Problem to work on: Put every non-blank line, from the line with "Click the 3D Model title bar text" to the line with "coord(898,37)" (both included), into a Markdown table with a numbered column named No. and a column named Line text.
+++ Source data
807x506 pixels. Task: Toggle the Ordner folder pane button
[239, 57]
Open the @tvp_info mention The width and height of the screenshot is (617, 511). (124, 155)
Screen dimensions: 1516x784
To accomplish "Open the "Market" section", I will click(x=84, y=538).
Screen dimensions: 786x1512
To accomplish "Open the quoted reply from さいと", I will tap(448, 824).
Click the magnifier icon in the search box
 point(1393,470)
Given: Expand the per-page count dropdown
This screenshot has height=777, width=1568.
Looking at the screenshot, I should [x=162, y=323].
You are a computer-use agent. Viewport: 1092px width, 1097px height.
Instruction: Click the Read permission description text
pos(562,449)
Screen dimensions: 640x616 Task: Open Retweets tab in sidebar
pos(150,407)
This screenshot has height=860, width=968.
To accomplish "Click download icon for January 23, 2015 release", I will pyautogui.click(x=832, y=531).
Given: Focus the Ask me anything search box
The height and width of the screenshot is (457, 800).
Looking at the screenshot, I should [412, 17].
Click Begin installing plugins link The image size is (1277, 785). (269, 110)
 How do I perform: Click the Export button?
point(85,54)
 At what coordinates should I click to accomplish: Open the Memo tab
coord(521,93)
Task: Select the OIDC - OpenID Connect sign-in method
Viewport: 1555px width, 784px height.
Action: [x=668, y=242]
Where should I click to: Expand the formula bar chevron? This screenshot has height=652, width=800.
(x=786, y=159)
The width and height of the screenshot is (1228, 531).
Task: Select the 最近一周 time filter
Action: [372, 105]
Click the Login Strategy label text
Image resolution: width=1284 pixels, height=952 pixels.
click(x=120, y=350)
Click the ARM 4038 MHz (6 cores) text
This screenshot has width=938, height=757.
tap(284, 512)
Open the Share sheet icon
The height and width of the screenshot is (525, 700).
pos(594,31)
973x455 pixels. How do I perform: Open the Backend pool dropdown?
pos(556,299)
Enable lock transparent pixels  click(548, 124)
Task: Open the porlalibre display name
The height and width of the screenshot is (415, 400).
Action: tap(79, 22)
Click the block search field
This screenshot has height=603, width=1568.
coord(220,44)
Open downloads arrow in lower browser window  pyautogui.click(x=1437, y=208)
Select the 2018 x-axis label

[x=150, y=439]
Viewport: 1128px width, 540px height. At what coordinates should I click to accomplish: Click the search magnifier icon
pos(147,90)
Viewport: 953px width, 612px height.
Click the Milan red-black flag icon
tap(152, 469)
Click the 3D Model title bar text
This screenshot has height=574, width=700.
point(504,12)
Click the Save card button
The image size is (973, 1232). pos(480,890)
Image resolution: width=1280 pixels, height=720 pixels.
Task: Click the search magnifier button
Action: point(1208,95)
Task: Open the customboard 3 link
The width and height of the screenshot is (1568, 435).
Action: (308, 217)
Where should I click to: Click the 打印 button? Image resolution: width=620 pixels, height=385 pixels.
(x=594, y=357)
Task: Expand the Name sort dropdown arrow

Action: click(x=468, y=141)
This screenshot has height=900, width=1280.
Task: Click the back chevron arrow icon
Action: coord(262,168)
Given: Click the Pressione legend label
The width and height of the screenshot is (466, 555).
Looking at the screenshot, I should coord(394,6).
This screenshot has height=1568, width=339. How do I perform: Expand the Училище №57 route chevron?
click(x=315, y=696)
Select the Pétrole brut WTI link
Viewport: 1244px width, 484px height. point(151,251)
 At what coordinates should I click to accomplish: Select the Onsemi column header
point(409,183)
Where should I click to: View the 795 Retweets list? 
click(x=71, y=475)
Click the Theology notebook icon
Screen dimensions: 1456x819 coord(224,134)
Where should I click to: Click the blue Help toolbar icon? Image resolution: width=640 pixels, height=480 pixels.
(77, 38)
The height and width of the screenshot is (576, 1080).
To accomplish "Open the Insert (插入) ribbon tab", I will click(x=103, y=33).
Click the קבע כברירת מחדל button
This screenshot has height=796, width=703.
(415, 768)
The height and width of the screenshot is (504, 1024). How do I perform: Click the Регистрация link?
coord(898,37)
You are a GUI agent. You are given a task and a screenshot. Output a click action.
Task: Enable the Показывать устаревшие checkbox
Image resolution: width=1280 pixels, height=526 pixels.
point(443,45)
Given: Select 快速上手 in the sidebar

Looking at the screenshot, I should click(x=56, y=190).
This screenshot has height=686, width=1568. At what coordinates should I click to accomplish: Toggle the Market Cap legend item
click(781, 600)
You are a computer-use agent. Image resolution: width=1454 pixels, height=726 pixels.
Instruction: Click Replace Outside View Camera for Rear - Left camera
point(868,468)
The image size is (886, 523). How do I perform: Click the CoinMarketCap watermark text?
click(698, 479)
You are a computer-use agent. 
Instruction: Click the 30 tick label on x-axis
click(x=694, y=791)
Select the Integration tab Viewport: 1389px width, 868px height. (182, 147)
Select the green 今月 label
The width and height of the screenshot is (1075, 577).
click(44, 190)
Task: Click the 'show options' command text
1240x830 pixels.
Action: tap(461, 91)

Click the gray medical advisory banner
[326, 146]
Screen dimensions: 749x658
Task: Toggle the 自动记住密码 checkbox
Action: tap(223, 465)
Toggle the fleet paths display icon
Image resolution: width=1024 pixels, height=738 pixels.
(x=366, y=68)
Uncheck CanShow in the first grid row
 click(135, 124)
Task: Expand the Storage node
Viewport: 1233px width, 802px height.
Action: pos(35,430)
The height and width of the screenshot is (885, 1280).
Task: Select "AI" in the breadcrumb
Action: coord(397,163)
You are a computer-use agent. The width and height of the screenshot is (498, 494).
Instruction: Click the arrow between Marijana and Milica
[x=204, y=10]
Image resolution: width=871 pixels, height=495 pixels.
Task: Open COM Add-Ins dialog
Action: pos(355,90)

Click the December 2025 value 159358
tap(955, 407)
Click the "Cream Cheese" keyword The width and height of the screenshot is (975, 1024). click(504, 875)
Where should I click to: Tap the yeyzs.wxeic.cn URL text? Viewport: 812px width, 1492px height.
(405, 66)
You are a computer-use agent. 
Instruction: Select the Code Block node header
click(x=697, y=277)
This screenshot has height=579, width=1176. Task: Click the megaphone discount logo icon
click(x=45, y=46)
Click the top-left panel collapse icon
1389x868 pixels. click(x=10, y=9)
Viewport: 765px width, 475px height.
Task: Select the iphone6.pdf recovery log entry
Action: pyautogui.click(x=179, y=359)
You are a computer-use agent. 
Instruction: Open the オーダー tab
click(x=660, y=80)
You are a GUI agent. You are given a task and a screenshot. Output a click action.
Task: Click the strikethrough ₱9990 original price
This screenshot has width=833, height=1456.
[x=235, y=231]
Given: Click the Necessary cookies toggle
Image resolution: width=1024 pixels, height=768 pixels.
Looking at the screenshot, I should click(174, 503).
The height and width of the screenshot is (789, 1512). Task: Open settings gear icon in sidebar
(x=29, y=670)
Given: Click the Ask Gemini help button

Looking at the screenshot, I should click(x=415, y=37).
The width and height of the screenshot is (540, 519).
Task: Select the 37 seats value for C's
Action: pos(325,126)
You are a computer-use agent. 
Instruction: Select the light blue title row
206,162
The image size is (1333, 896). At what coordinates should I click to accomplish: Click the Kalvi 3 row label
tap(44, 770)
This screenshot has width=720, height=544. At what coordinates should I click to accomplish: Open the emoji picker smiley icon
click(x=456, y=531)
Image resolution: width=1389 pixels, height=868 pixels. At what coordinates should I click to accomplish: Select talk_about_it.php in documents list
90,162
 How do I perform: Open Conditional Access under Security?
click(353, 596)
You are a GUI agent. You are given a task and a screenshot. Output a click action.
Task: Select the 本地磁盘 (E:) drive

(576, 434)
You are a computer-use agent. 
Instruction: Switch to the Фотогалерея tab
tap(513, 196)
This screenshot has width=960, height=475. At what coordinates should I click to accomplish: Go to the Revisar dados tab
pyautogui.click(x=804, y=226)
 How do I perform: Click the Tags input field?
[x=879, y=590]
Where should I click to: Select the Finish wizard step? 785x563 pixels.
++++++
Full answer:
| No. | Line text |
|---|---|
| 1 | Click the 3D Model title bar text |
| 2 | This screenshot has height=574, width=700. |
| 3 | point(504,12) |
| 4 | Click the Save card button |
| 5 | The image size is (973, 1232). pos(480,890) |
| 6 | Image resolution: width=1280 pixels, height=720 pixels. |
| 7 | Task: Click the search magnifier button |
| 8 | Action: point(1208,95) |
| 9 | Task: Open the customboard 3 link |
| 10 | The width and height of the screenshot is (1568, 435). |
| 11 | Action: (308, 217) |
| 12 | Where should I click to: Click the 打印 button? Image resolution: width=620 pixels, height=385 pixels. |
| 13 | (x=594, y=357) |
| 14 | Task: Expand the Name sort dropdown arrow |
| 15 | Action: click(x=468, y=141) |
| 16 | This screenshot has height=900, width=1280. |
| 17 | Task: Click the back chevron arrow icon |
| 18 | Action: coord(262,168) |
| 19 | Given: Click the Pressione legend label |
| 20 | The width and height of the screenshot is (466, 555). |
| 21 | Looking at the screenshot, I should coord(394,6). |
| 22 | This screenshot has height=1568, width=339. How do I perform: Expand the Училище №57 route chevron? |
| 23 | click(x=315, y=696) |
| 24 | Select the Pétrole brut WTI link |
| 25 | Viewport: 1244px width, 484px height. point(151,251) |
| 26 |  At what coordinates should I click to accomplish: Select the Onsemi column header |
| 27 | point(409,183) |
| 28 | Where should I click to: View the 795 Retweets list?  |
| 29 | click(x=71, y=475) |
| 30 | Click the Theology notebook icon |
| 31 | Screen dimensions: 1456x819 coord(224,134) |
| 32 | Where should I click to: Click the blue Help toolbar icon? Image resolution: width=640 pixels, height=480 pixels. |
| 33 | (77, 38) |
| 34 | The height and width of the screenshot is (576, 1080). |
| 35 | To accomplish "Open the Insert (插入) ribbon tab", I will click(x=103, y=33). |
| 36 | Click the קבע כברירת מחדל button |
| 37 | This screenshot has height=796, width=703. |
| 38 | (415, 768) |
| 39 | The height and width of the screenshot is (504, 1024). How do I perform: Click the Регистрация link? |
| 40 | coord(898,37) |